▶ [Source document]
- - - - -

Edge computing and 5G

Closely linked to edge computing is 5G. The technology allows much higher speed, lower latency and higher connection density. According to 3GPP, 5G enables download speeds of up to 1 Gbps and latency of as low as 0.5 milliseconds. 5G also allows up to 1 million devices per square kilometer.
Edge computing and 5G are complementary technologies; one needs the other to demonstrate their value. 5G’s power manifests itself in applications such as smart manufacturing, smart city and smart transportation which rely heavily on edge computing. Edge computing, meanwhile, needs 5G’s fast speed and ultralow latency to achieve near-instantaneous data analysis and response.

Use cases

Indeed, edge computing and 5G together bring various benefits to different verticals. End users can rely on these technologies to achieve faster response and greater management efficiency. Some use cases are discussed as follows.


In video surveillance, the benefits of edge computing are obvious. Rather than transmitting data back and forth between the edge and the cloud, the edge device itself, for example the IP camera or an edge server, can do the processing. Once an abnormality is detected, an alert can be sent almost instantaneously, ensuring faster response. Video data that’s too complex to be processed at the edge can be sent to the cloud, where the compute power is greater.

Industrial IoT

Smart manufacturing is all about using sensors to achieve greater efficiency and productivity. A downtime can be disastrous and costly. Predicting when machines or equipment may or is about to fail relies heavily on edge processing of sensor data. And 5G is only going to accelerate the edge computing trend in smart manufacturing.
“5G will have a significant impact on industrial use cases. The factory of the future will be flexible, wireless, constantly monitored and constantly optimized. 5G will provide the reliability, availability, scalability and ultralow latency required in these demanding environments,” said ST Liew, VP and President of Taiwan and SEA at Qualcomm Technologies, during his keynote.

- - - - -

▶ [Information supplied]
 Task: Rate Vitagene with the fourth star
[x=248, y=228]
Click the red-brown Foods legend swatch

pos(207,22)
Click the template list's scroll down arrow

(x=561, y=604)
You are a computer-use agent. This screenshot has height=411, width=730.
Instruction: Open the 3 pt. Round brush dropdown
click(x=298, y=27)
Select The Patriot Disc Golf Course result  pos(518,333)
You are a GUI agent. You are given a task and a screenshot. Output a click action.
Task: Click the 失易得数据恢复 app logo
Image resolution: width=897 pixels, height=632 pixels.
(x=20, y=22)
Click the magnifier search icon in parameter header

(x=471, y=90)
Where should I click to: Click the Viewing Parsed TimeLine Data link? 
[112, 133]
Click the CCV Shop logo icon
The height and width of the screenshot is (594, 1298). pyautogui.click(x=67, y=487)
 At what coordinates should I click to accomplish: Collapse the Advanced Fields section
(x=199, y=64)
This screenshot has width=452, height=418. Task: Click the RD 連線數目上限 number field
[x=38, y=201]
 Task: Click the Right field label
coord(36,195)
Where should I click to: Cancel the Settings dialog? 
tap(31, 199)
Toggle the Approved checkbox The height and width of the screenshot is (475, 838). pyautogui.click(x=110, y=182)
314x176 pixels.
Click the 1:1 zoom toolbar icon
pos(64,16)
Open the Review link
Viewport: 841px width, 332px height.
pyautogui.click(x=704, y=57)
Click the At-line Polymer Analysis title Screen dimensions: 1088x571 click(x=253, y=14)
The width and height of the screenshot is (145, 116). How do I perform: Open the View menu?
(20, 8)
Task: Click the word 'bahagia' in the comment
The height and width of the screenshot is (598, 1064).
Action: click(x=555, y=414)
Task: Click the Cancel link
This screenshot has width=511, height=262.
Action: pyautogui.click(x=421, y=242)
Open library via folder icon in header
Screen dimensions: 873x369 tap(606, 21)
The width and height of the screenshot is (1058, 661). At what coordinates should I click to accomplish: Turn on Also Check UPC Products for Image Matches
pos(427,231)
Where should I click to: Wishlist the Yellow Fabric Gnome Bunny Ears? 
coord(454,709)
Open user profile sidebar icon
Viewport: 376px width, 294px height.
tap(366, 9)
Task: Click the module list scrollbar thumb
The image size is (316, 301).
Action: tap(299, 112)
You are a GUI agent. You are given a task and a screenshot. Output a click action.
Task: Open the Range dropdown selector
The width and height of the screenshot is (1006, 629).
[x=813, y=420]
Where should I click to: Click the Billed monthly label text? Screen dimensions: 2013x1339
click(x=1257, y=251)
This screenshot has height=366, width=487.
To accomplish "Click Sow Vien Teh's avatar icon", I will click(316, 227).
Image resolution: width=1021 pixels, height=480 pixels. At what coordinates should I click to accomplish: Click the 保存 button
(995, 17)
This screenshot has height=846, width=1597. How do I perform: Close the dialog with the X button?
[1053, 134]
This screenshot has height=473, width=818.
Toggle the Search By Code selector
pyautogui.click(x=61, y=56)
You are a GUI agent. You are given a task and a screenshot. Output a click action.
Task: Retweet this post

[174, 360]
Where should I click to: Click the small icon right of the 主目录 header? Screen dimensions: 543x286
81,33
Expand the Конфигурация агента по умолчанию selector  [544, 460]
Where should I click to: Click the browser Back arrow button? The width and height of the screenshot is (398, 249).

- - - - -

▶ [Tasks for this exercise]
a – In the edge computing and 5G text, rewrite the passage starting at "Smart manufacturing is" and ending at "during his keynote.", changing "ultralow latency" to "extremely low latency".
b – Answer these questions from the edge computing and 5G text.
(i) According to 3GPP, how many devices per square kilometer does 5G allow?
(ii) In video surveillance, where is video data sent when it is too complex to be processed at the edge?
(iii) Who said during a keynote that 5G will have a significant impact on industrial use cases?

▶ [Results for the exercise]
a –
Smart manufacturing is all about using sensors to achieve greater efficiency and productivity. A downtime can be disastrous and costly. Predicting when machines or equipment may or is about to fail relies heavily on edge processing of sensor data. And 5G is only going to accelerate the edge computing trend in smart manufacturing.
“5G will have a significant impact on industrial use cases. The factory of the future will be flexible, wireless, constantly monitored and constantly optimized. 5G will provide the reliability, availability, scalability and extremely low latency required in these demanding environments,” said ST Liew, VP and President of Taiwan and SEA at Qualcomm Technologies, during his keynote.

b –
(i) Up to 1 million.
(ii) To the cloud.
(iii) ST Liew, VP and President of Taiwan and SEA at Qualcomm Technologies.